_Prompt_. All lines from the one with "Repairs & Services (63, 1999)" through the last are to be given again exactly as they stand in the data below, and only those.

_Records shown_.
[Start of Attachment]

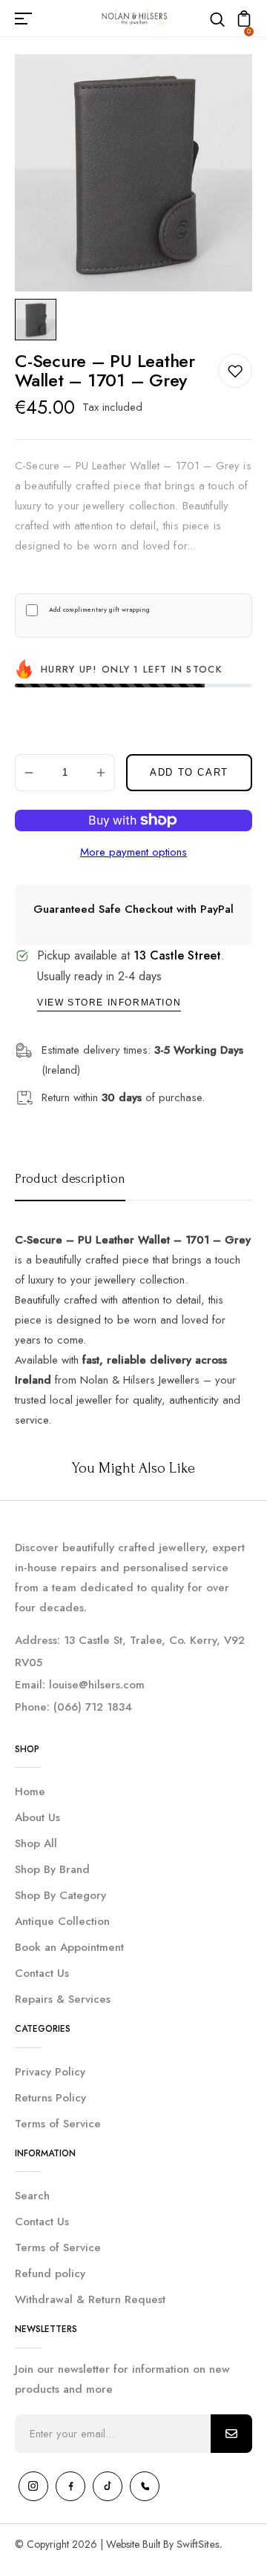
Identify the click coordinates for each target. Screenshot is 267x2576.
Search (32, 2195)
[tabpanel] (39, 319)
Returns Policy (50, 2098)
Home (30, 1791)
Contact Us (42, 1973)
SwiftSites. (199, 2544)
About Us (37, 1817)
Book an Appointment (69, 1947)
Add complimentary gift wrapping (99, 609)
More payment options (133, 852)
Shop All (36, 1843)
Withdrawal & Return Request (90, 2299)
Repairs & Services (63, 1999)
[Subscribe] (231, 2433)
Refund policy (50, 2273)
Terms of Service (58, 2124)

[End of Attachment]

_Task result_.
Repairs & Services (63, 1999)
[Subscribe] (231, 2433)
Refund policy (50, 2273)
Terms of Service (58, 2124)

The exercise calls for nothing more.